Nearly two years after he abandoned his CIBA lenses, Kallal sued the company in Illinois state court; he alleged that CIBA’s lenses were defective, and that the defect had hurt his eyes. Indeed, CIBA itself had spotted a problem with some of its lenses and had issued a major recall. CIBA removed Kallal’s case to federal court and eventually moved for summary judgment on the ground that Kallal never used the recalled lenses. Noting that Kal-lal’s proof of defect relied entirely on the recall, and that the evidence showed that Kallal himself never purchased any of the recalled lenses, the district court granted judgment for CIBA. We affirm.

I

Kallal began his use of CIBA’s 02 Optix lenses in December 2006 when he received a sample pack from Rose Optical, in God-frey, Illinois. He then purchased more 02 lenses from Rose Optical and began wearing them in January 2007. A week after he started using the purchased lenses, Kal-lal experienced sharp pain in his eyes. He did not, however, immediately discontinue use of the lenses, perhaps because he had had eye problems with other contacts before then. Instead, he limited his use of the contacts to times when he exercised. He continued to wear the 02 lenses off and on for a few months, and even purchased another set in March 2007. Kallal stopped wearing the lenses altogether after May 5, 2007.

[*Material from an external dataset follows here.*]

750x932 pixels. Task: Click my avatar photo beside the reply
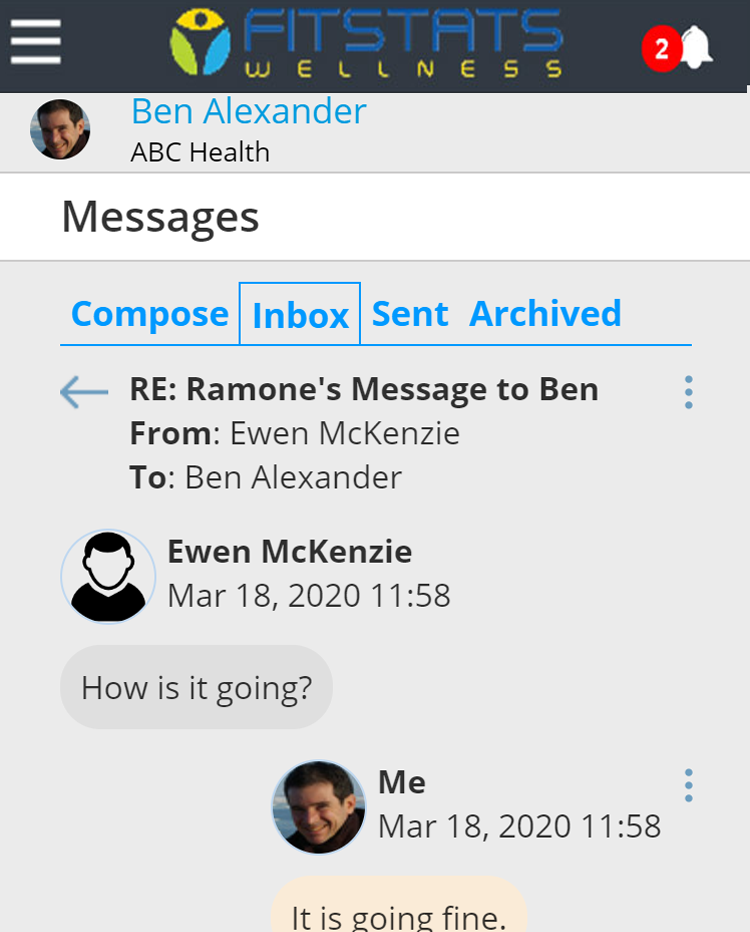pyautogui.click(x=319, y=807)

In the meantime, CIBA had discovered that a large number of the contact lenses it manufactured had poor ion permeability and thus did not permit enough oxygen to reach the cornea. On January 12, 2007, the company recalled 11 million contact lenses for this reason. The recalled lots included some 02 Optix lenses ordered by Rose Optical.

On May 1, 2009, Kallal sued CIBA in the Circuit Court of Cook County. Alleging that the 02 lenses caused his pain, Kallal asserted that CIBA was liable for negligence, strict product liability, and breach of implied warranty. CIBA timely removed the case to federal court on June 3, 2009, relying primarily on the court’s diversity jurisdiction. See 28 U.S.C. § 1332. (Kallal is a citizen of Illinois; at the time suit was filed, CIBA was incorporated in Delaware and had its principal place of business in Georgia, and Kallal alleged that more than $75,000 was at stake.) After more than two years of motion prac *445 tice, some discovery, and other delays, CIBA moved for summary judgment on the ground that Kallal never used the recalled lenses. It relied on evidence showing that none of lenses shipped to and later recalled from Rose Optical were in KallaTs prescription strength of -3.75 diopters. On January 29, 2013, the district court granted the motion for summary judgment on all counts.

II

Kallal offers three reasons why, in his view, we should overturn the district court’s decision: first, he contends that the district court overlooked genuine issues of material fact; second, he urges that the district court abused its discretion by denying his request for additional discovery under Rule 56(d); and finally, he complains that the court should not have relied on preemption as an independent basis for decision after preventing him from developing that theory through discovery. Our review is de novo, see Hanover Ins. Co. v. N. Bldg. Co., 751 F.3d 788, 791 (7th Cir.2014), and we bear in mind that we may affirm “on any ground for which there is support in the record.” Samuelson v. LaPorte Cmty. Sch. Corp., 526 F.3d 1046, 1051 (7th Cir.2008).

A

Before ruling on CIBA’s summary judgment motion, the district court had pared Kallal’s case down somewhat in a ruling of June 9, 2010, on CIBA’s motion to dismiss. Kallal has not challenged that ruling. This means that he has only one legal theory left for why CIBA would be hable for his eye pain: that he used lenses that were subject to CIBA’s 2007 recall. As we already have noted, however, during discovery, CIBA showed that none of the lenses shipped to Rose Optical that fell within the terms of the recall matched Kallal’s prescription. Kallal admits that he bought lenses only from Rose Optical. It is therefore hard to see what is left to argue about. Somehow, Kallal must show that his 02 lenses were included in the recall, despite the documentation to the contrary. He believes that he can meet this burden with circumstantial evidence.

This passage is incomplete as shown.